_Data supplied:_
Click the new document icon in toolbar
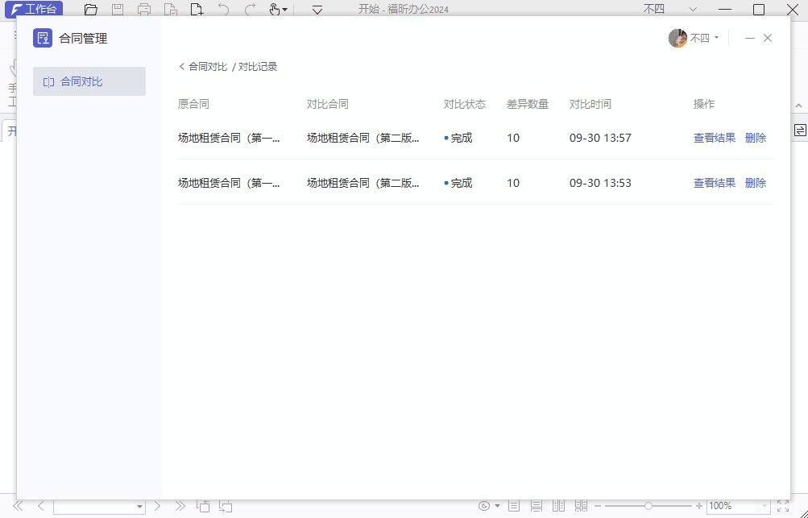 pos(197,10)
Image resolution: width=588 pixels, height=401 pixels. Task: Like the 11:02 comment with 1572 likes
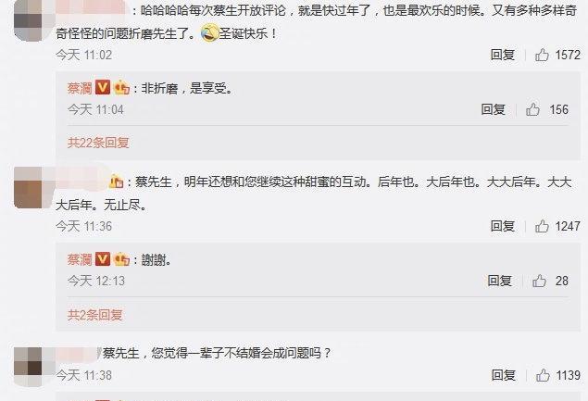point(542,56)
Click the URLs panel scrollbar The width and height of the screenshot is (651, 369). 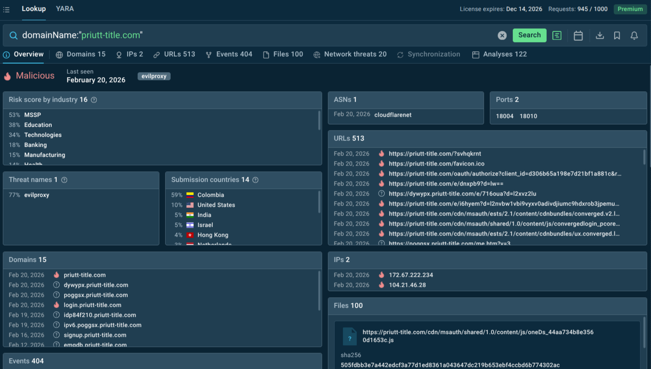pos(644,158)
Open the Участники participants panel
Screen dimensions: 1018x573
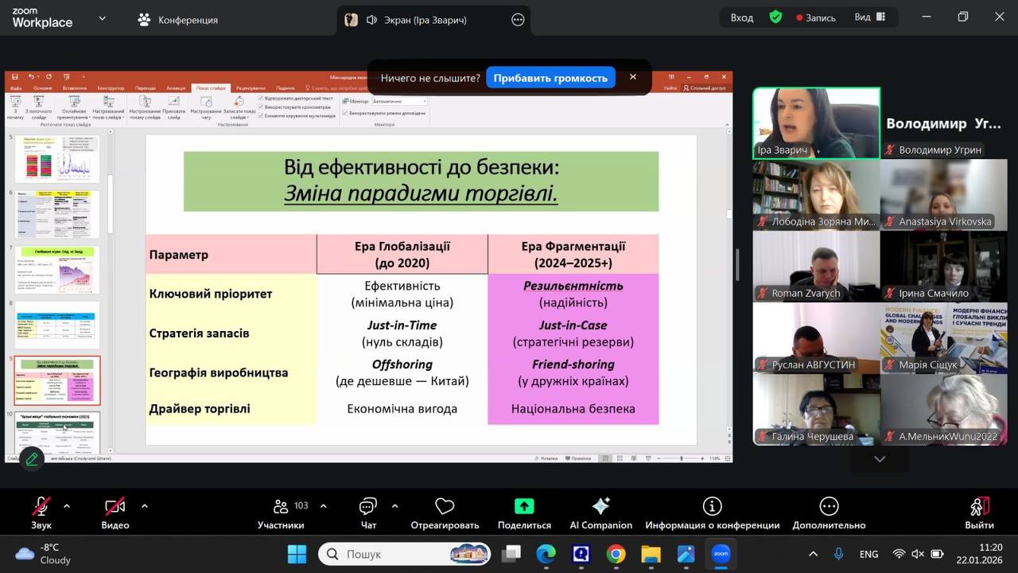[x=281, y=507]
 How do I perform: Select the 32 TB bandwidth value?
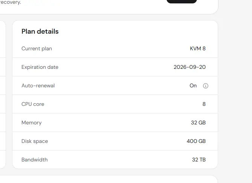point(199,160)
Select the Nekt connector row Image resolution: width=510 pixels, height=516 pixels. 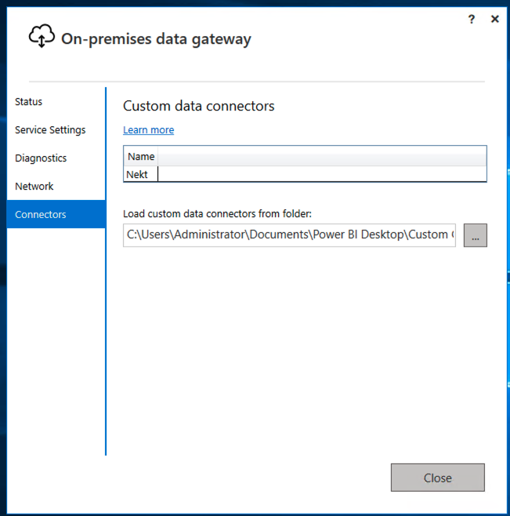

_What you need to do:_ Begin with the line holding "Open the Участники participants panel" and end with the last line of the listing. Reproduce each of those lines exactly, and leave every picture out.

_Exercise result:_
Open the Участники participants panel
Screen dimensions: 1018x573
[x=281, y=507]
 How do I perform: Select the 32 TB bandwidth value?
point(199,160)
Select the Nekt connector row Image resolution: width=510 pixels, height=516 pixels. 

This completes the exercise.